Today a new blog reader asked me “I’ve heard you talk about “diet culture” but what do you mean when you say that, I mean, what are the downsides?” Well, unless you are one of the people profiting from diet culture, it’s pretty much nothing but downside. Still let’s look at some specifics:
Conflates size and health, pathologizes some body sizes
Diet culture sells the lie that weight and health are the same thing (despite the fact that it’s plainly observable that there are healthy and unhealthy people of all sizes – knowing, of course, that health isn’t an obligation, barometer of worthiness, or entirely into our control.) Diet culture seeks to pathologize body sizes (with terms like “overweight,” and “obese”) because it creates a greater market for diet products that don’t work.
Encourages following external rules about what, when, and how much to eat
Diet culture tries to convince us that we can’t be trusted to choose what to eat or how much as if what they suggest instead isn’t completely ridiculous.
Suggests that people are more or less good/moral/worthy based on their body size
We see this in the headless fatty pictures, and in the suggestion that someone’s body size tells us whether we should vote for them.
Creates thin privilege – makes thinness a gatekeeper for jobs/benefits/comfort/accommodation
In telling us that thin people are worthy and fat people are not, diet culture creates a culture where fat people are not seen as “deserving” of the same basic accommodations as thin people – chairs, blood pressure cuffs, seats on a plane, safe restraints on amusement park rides, etc. It also makes being thin the gatekeeper for being hired and paid fairly. It tells us to assume that someone’s size can tell us how good a singer, actor, or dancer they are, or you in a way that makes being thin a privileged identity (even though, yes, bad things still happen to thin people, and diet culture still hurts people of all sizes.)
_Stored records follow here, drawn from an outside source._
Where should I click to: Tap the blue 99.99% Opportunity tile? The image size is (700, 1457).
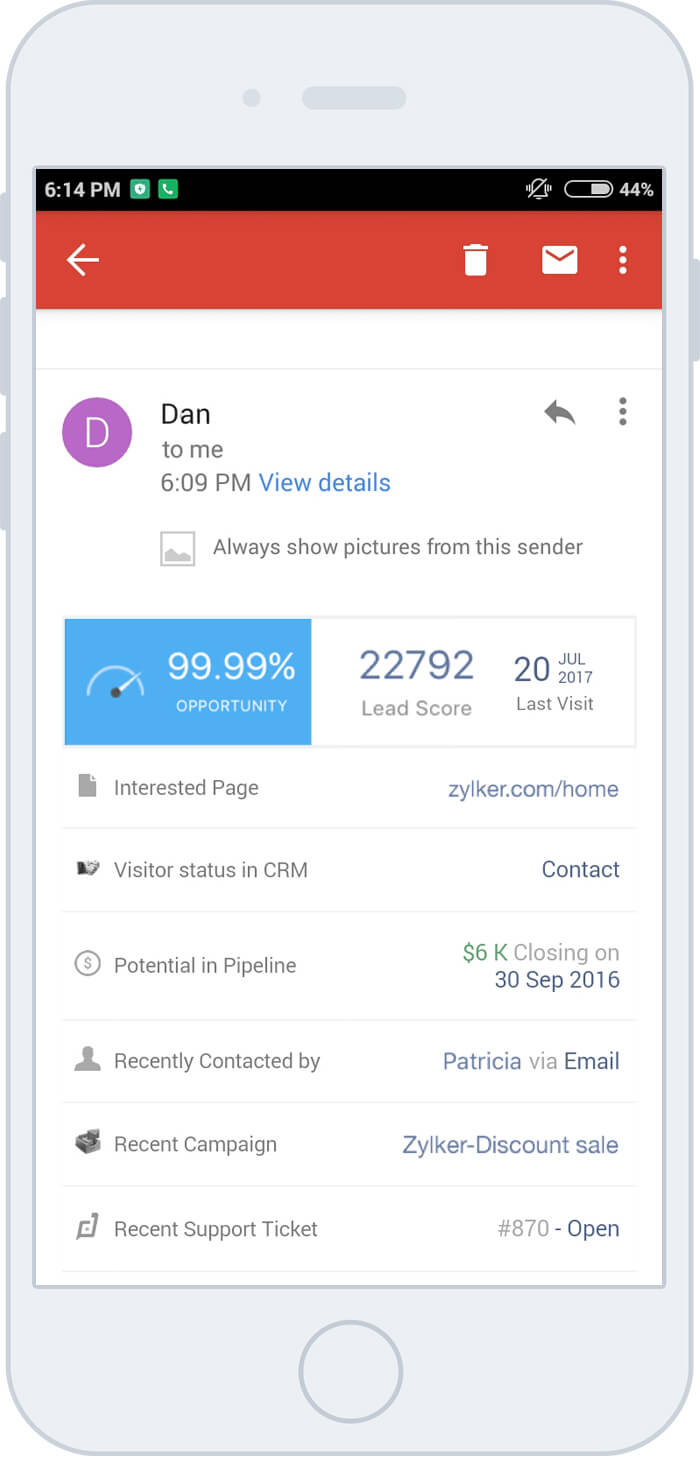coord(188,681)
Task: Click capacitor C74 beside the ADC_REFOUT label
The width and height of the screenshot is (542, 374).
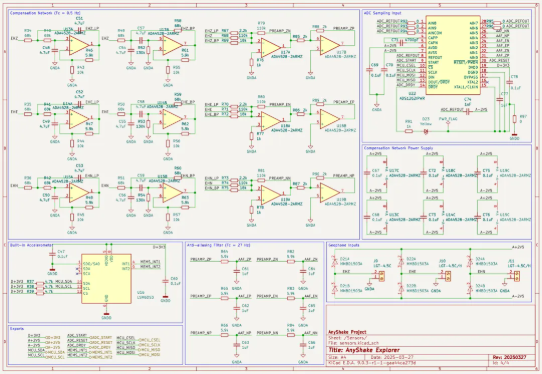Action: tap(468, 112)
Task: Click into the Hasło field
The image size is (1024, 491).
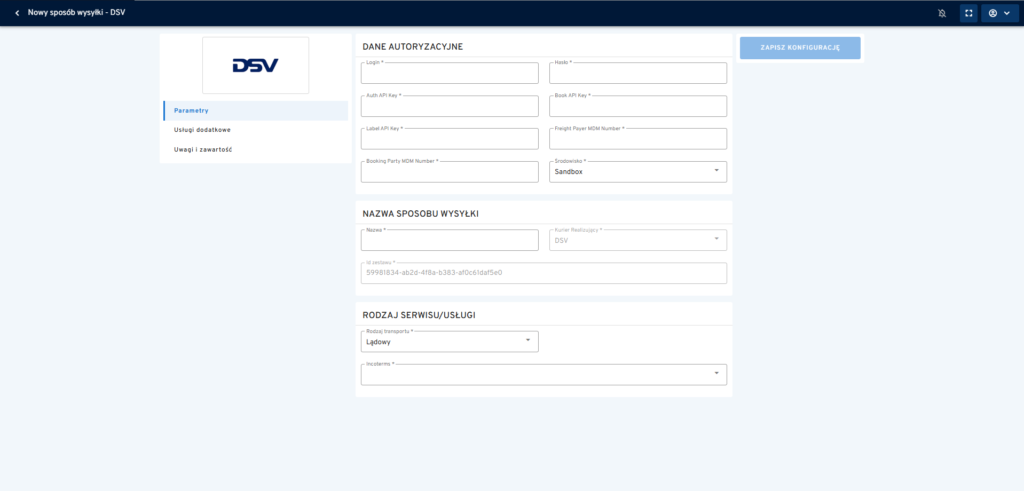Action: click(638, 74)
Suggests movement as punishment for, or prevention of, being fat, rather than for other reasons like fun, or personal goals
Nobody is obligated to participate in fitness, and participating in fitness doesn’t make someone better than those who don’t. But for many of us, things that could be fun hobbies get ruined by a culture that suggests that the only reason to exercise is to punish or bodies for being fat, or prevent them from getting that way. That’s total crap. Many a messy breakup with exercise could have been avoided if people weren’t given such messed up ideas about movement.
Views fat people as less valuable – more risk-able
A thin person goes to the doctor with type 2 diabetes. They are given interventions that are shown to control T2D with minimum risks. A fat person goes to the doctor with the exact same symptoms. They are told that they should have a surgery that amputates part of their stomach and creates disease in the small bit that remains, even though organizations who advocate for this procedure claim that it kills 15 out of 1,000 people who have it (likely a low-balled number because of the tendency for blaming the patient for dying because they are fat.) Those who do survive can be left with horrible lifelong side effects and require many more surgeries, many people gain their weight back, and many people end up seeing their T2D return. Not to mention that fat people are prescribed (highly profitable) medications that could literally kill us, for the small hope of losing just a few pounds. Fat bodies are seen as infinitely more riskable than thin bodies. Doctors seem to believe that the misery that is created by fatphobia means that we are better off literally dying to be thin than trying to live our best life in a fat body (rather than, you know, ending fatphobia.)
Diet culture creates a world that is permeated by discussions of food, weight, exercise, diets. The supposed “right” to discuss these things in every environment is fervently defended.
In diet culture you can’t turn on a radio, television, look at a billboard, open a magazine (or look at the cover for that matter,) without hearing diet and weight loss talk – this is significant because weight loss talk reinforces the idea that thin bodies are better than fat bodies which reinforces all the downsides we just talked about. Diet culture means that you can’t have a Facebook group with a no weight loss talk rule, without needing an army of moderators to delete all the posts of people who insist that, even though they know that the rule is no weight loss talk, they feel that their weight loss talk is special and that they should be able to talk about it.
Diet Culture Perpetuates Eating Disorders and Prevents Full Recovery
In a culture where hating your body and being terrified of being or becoming fat or gaining weight is considered normal, eating disorders can be expected and full eating disorder recovery can be impossible.
Nothing good comes from diet culture. If we want a world where people can actually pursue health by their own definition, prioritization, and path – then they need people to be able to get honest information, we need people (and their families, friends, and healthcare providers) to have the opportunity to see their bodies as worthy of care, and the access to the things that they need to pursue their goals. Diet culture (and the for-profit healthcare system it rests upon) will never allow that to happen. So we need a paradigm shift to a Health at Every Size and Size Acceptance paradigm.